今度は、また違う次元の大変さや悩みが来るかもしれないけど、階段を上るように、悩みがあるごとにどんどん自己成長していくわけですね。つまり、悩みというのは成長の糧であるんですね。ハードルを乗り越えれば乗り越えるほど、いい状態になっていく。

一方でそれを乗り越えられない人は、永久に一番下のところでうごめいているという、残念な状態になっているのではないかというのが、私の考察ですね。

「悩み」の3つの特徴

今日はこれから悩みを解消する方法をお伝えするんですが、4人に3人の悩んでいるみなさんの場合、これをやっていただけると自己成長のスパイラルに入って、毎日が楽しくなり、いろんなことができるようになってきます。

仕事も楽しくなってくるし、言語化が上手にできるようになると人間関係も広がってくるので、毎日が楽しくなってきますよね。そうなっていただきたくて本を書いたわけです。

そもそも「悩み」とは何だ?ということで、悩んでいる人がどういう言葉を言うのかなと調べてみたら、「つらいです」「苦しいです」「逃げだしたいです」「死にたいです」と、実際に精神科の患者さんはこういうことを言うんです。つまり、精神的につらい状態が間違いなくあるでしょう。「私、楽しいです」という人は、悩みはないはずです。

「悩みの特徴」の2つ目は、「あー、どうしよう。どうしよう」「どうしたらいいかわからないよ」と、必ず言います。つまり、対処法がわからないのが悩みの1つの特徴ですね。

もう1つが、「何もできない」「前に進めない」。つまり、どうしようもないという状態なんですが、これは停止・停滞と言っていいでしょうね。動けないんです。

つまり「悩み」の特徴は、「精神的につらい」「対処法がわからない」「停止・停滞」という状態です。なので、精神的に楽になって、対処法がわかって、前に進んでいければ、悩みはなくなる。こういうふうに考えられます。

ここで重要なのは、原因がどこにもないことです。みなさんが「悩み」を解消するといった場合、「悩みの原因を取り除かないと、悩みって解消できないんじゃない?」と、99パーセントのほとんどの人が思っていると思うんです。
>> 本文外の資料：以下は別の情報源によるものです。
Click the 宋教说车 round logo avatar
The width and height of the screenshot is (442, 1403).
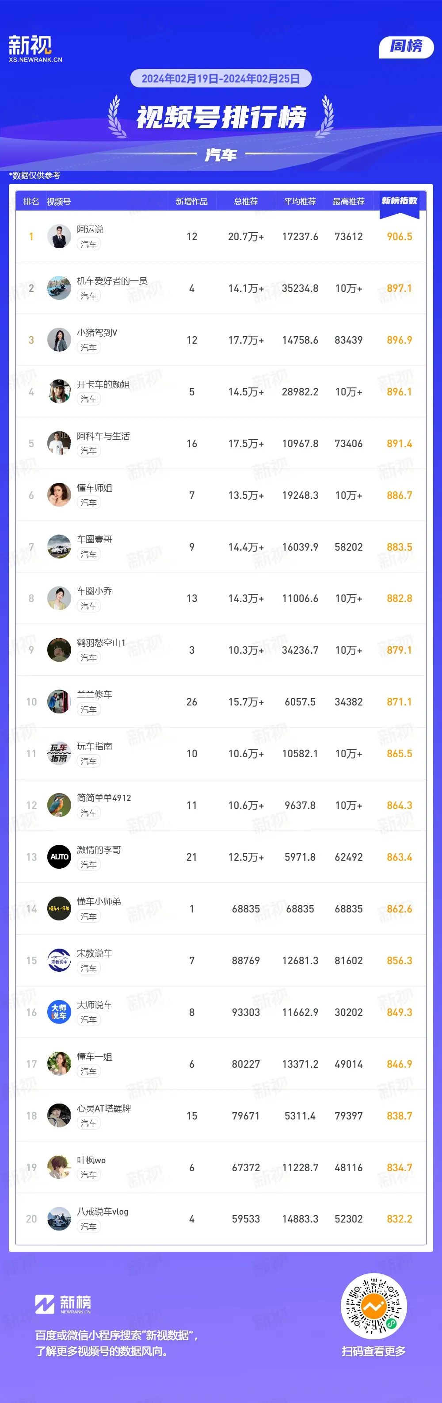point(59,960)
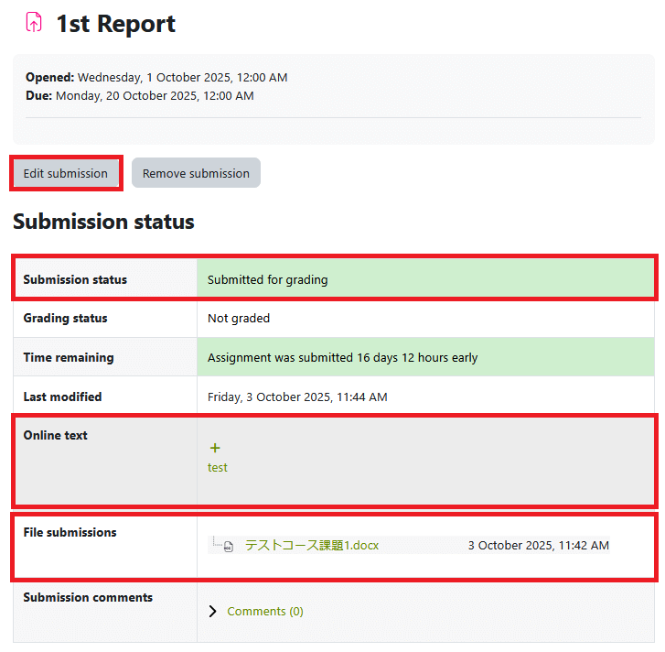This screenshot has height=652, width=665.
Task: Click the Opened date line in the header
Action: pyautogui.click(x=156, y=77)
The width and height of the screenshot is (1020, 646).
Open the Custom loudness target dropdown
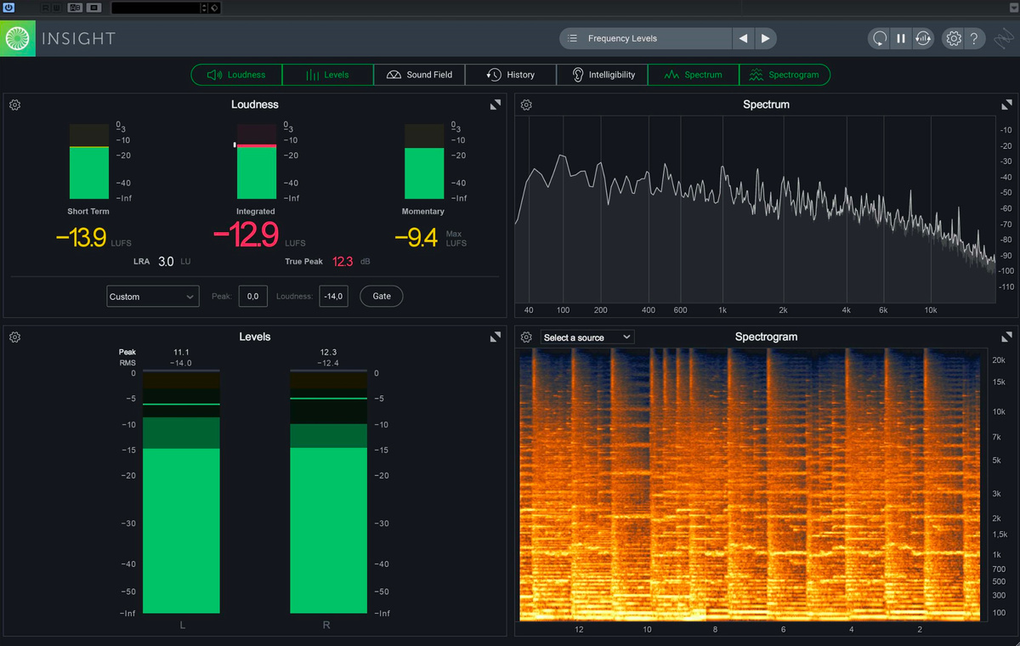153,297
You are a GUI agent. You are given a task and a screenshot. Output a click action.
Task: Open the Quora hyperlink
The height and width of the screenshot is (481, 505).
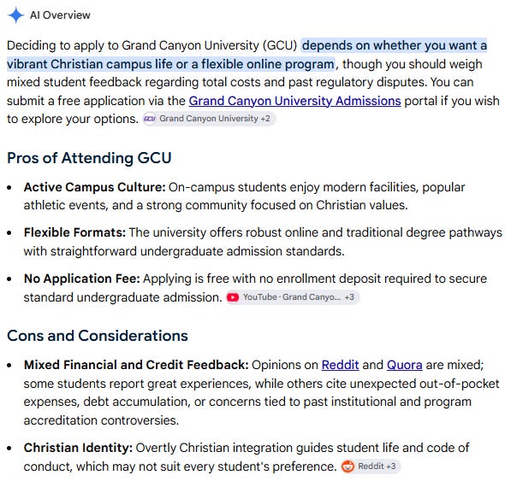tap(405, 365)
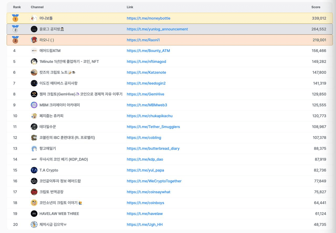The height and width of the screenshot is (233, 336).
Task: Sort by the Score column header
Action: [316, 7]
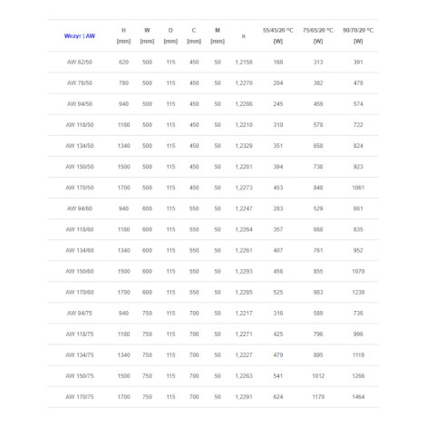
Task: Select the AW 170/75 model row label
Action: pos(80,397)
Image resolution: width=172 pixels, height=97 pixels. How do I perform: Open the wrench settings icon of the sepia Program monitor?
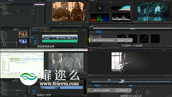pyautogui.click(x=85, y=22)
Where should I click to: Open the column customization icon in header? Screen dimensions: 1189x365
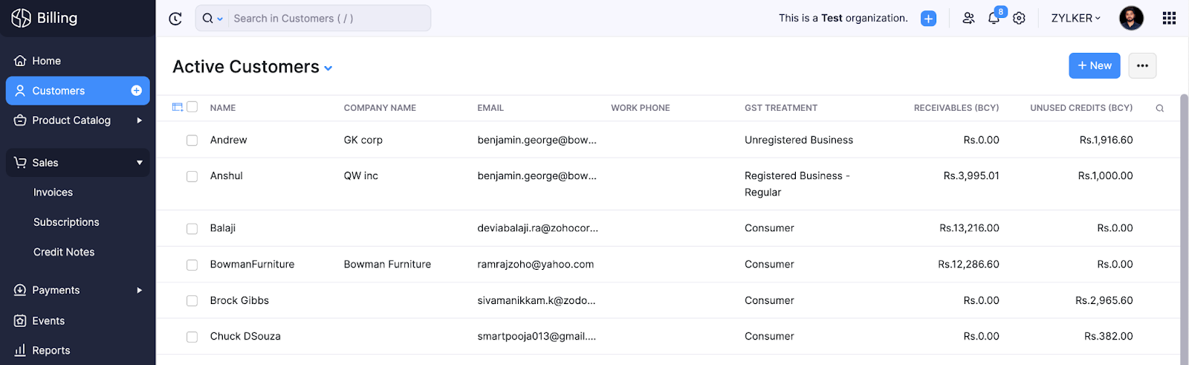178,107

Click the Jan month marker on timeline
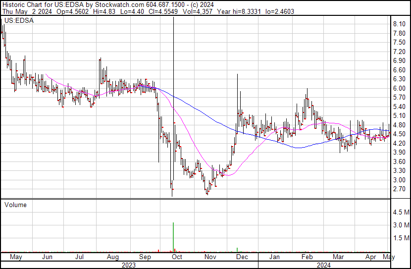[x=274, y=257]
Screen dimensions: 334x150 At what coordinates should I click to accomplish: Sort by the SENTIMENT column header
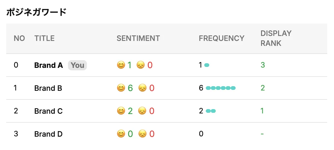(138, 38)
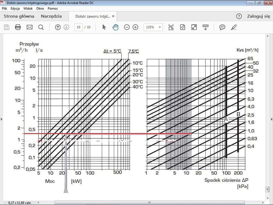Zoom out using the minus icon
273x205 pixels.
tap(127, 27)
だけど実は、悩みの原因を取り除かなくても悩みは解消できるんですね。「借金1,000万円あるけど超ハッピー!」という人が悩んでいますか? というと、悩んでいないですよね。

言葉にできない=ストレスが掛かった状態

悩みの具体的な対処法に行く前に、そもそも言語化とは何ですか? ということをもう1回言いますと、「言語化」ってもともとは心理学の用語なんですね。メンタル(疾患)の患者さんとかは、「つらい」「苦しい」「どうしよう」「何で苦しんだろう」「わかんないな」という状態にあるわけね。それを言葉にできない。

例えば、「自分って人前に出るとすごく緊張しいだな」ということを言葉にできたら、「そうか。人前に出て緊張するのがつらい原因だった」とわかるので、「じゃあ、人前に出ないようにしよう」「いや、人前に出る練習をしよう」とか、対処法も全部わかってくるんですね。
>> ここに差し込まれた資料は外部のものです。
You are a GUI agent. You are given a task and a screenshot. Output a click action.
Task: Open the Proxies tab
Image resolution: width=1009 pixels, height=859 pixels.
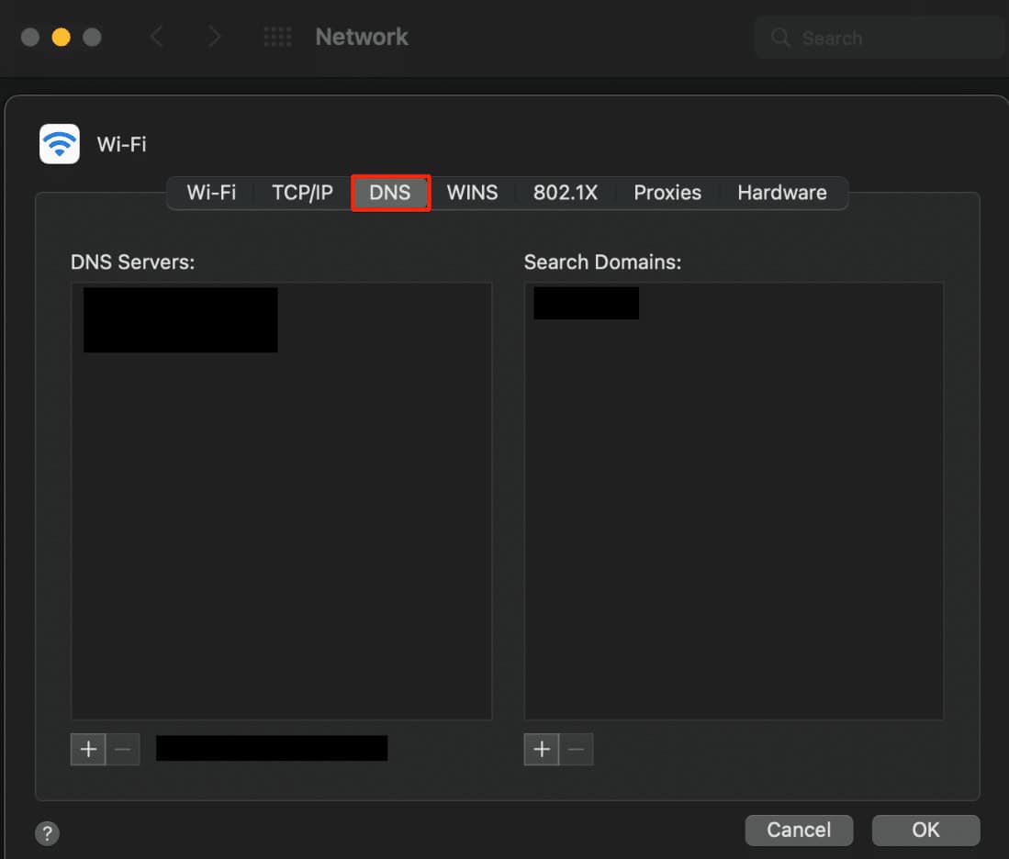point(667,193)
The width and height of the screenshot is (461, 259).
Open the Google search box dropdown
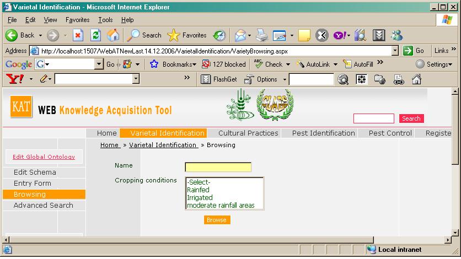[99, 64]
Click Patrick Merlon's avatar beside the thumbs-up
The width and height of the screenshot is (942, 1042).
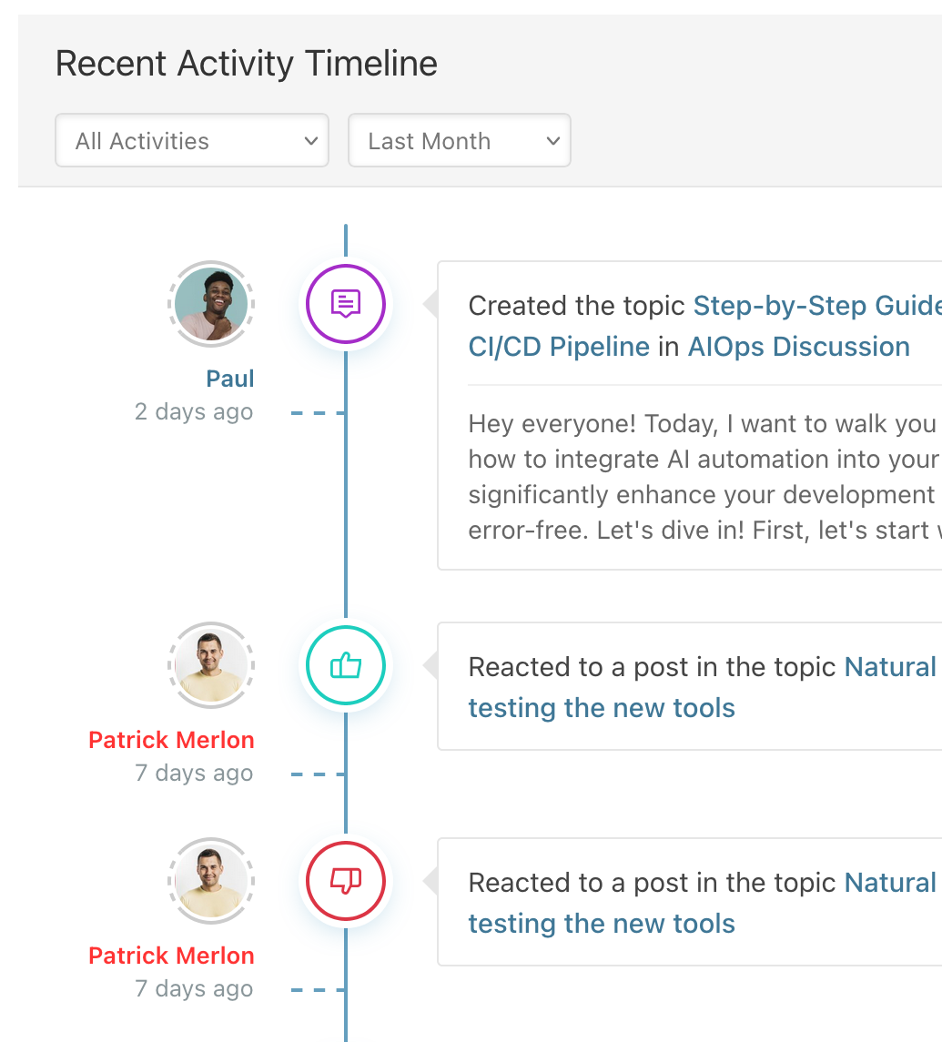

だから、言葉にできないと原因もわからないし、現状もわからないし、整理もできない。感情もうごめいているだけで、「よくわからん」という状態ですが、もし言葉にできたら「そういうことか。じゃあこうすればいいんだ」というふうに、すべて解消に向かっていきますよね。

言葉にできないというのは、みなさん方も常に経験していると思うんだけれども、「なんかつらいんだけど、なんでだろう?」という状態は、つらい・苦しい状態です。つまり、非常にストレスが掛かった状態ですね。

それを言葉にして言えるだけでスッキリするんです。癒しなんですよ。だから、おしゃべりをしたらスッキリするでしょ? あと、いろいろ愚痴ってもスッキリするかもしれませんけどね。